TEXT UNDER STUDY Start Marker

The Australian Plant Census lists this species as a natural hybrid between E. decipiens and E. lane-poolei.

==Taxonomy and naming==
Eucalyptus × balanites was first formally described in 1992 as Eucalyptus balanites by Peter Grayling and Ian Brooker who published the description in the journal Nuytsia. The specific epithet (balanites) is derived from the Ancient Greek word balanos meaning "acorn" or "barnacle", referring to the shape of the flower buds.

==Distribution and habitat==
Cadda Road mallee grows in heath and open mallee woodland disjunctly in the Badgingarra National Park and on the coastal plain in suburban Perth.

TEXT UNDER STUDY End Marker

PROBLEM 1 :: Decide whether each statement agrees with the text on Cadda Road mallee. Answer yes or no, and quote the words of the text that decide it. (a) The species was first formally described in 1992. (b) The specific epithet refers to the shape of the leaves. (c) The mallee grows only in Badgingarra National Park.
PROBLEM 2 :: Carry on the text about Cadda Road mallee, starting after its last sentence.

RECORDS Start Marker

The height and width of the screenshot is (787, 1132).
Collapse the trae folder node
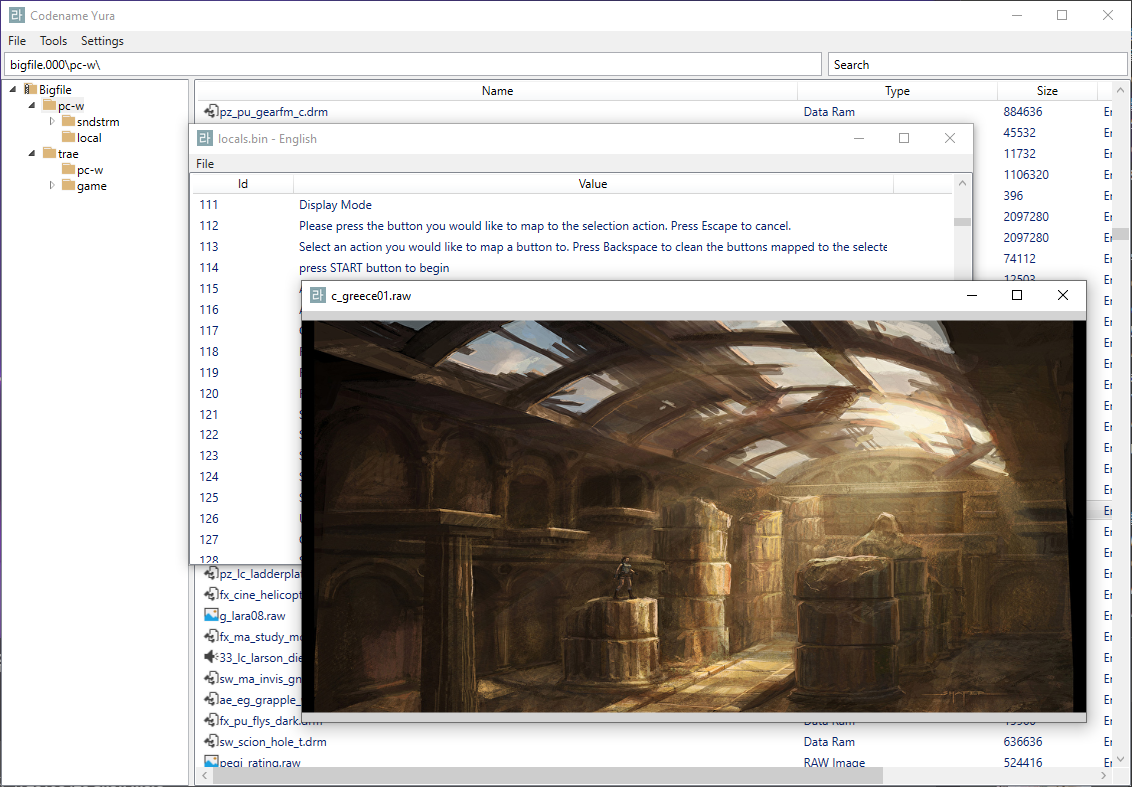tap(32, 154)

RECORDS End Marker
RECORDS Start Marker

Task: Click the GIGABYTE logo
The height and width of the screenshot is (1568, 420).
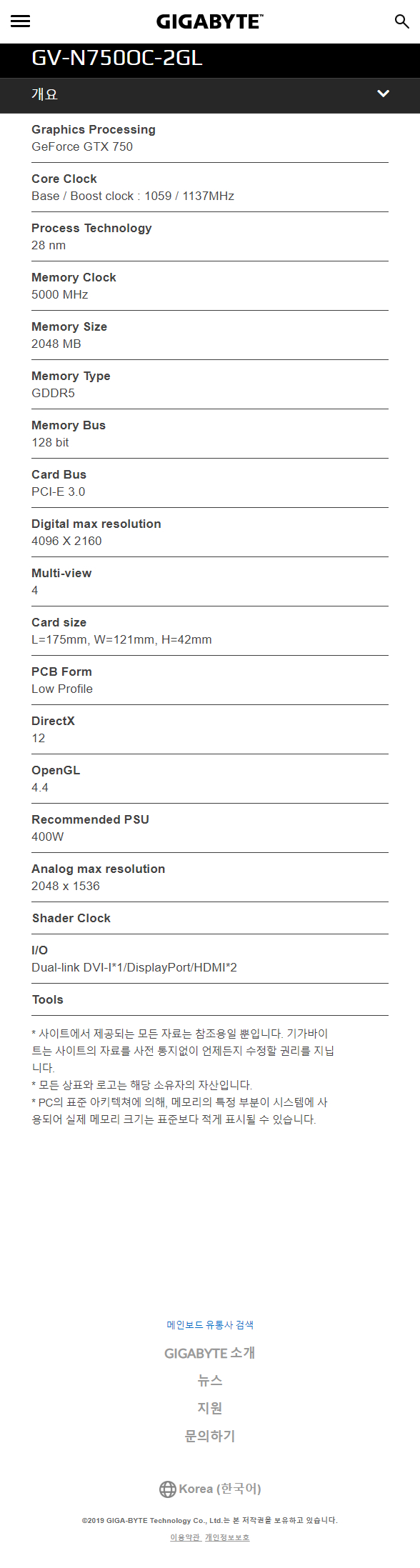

RECORDS End Marker

RESPONSE BOX 1 ::
(a) Yes: "first formally described in 1992"
(b) No: "referring to the shape of the flower buds"
(c) No: "disjunctly in the Badgingarra National Park and on the coastal plain in suburban Perth"

RESPONSE BOX 2 ::
==Conservation==
This eucalypt is classified as "endangered" under the Australian Government Environment Protection and Biodiversity Conservation Act 1999 and as "Threatened Flora (Declared Rare Flora — Extant)" by the Department of Environment and Conservation (Western Australia). An interim recovery plan has been prepared. The main threats to the species include inappropriate fire regimes, disease caused by Phytophthora cinnamomi and weed invasion. The species produces few mature fruit or fertile seeds and the pollen fertility is low.

(The EPBC Act has been amended by updating the name from E. balanites to Eucalyptus × balanites.)

In 2012, Dean Nicolle and Malcolm French proposed that E. balanites is a hybrid of E. decipiens and E. lane-poolei and should be delisted from the list of threatened flora.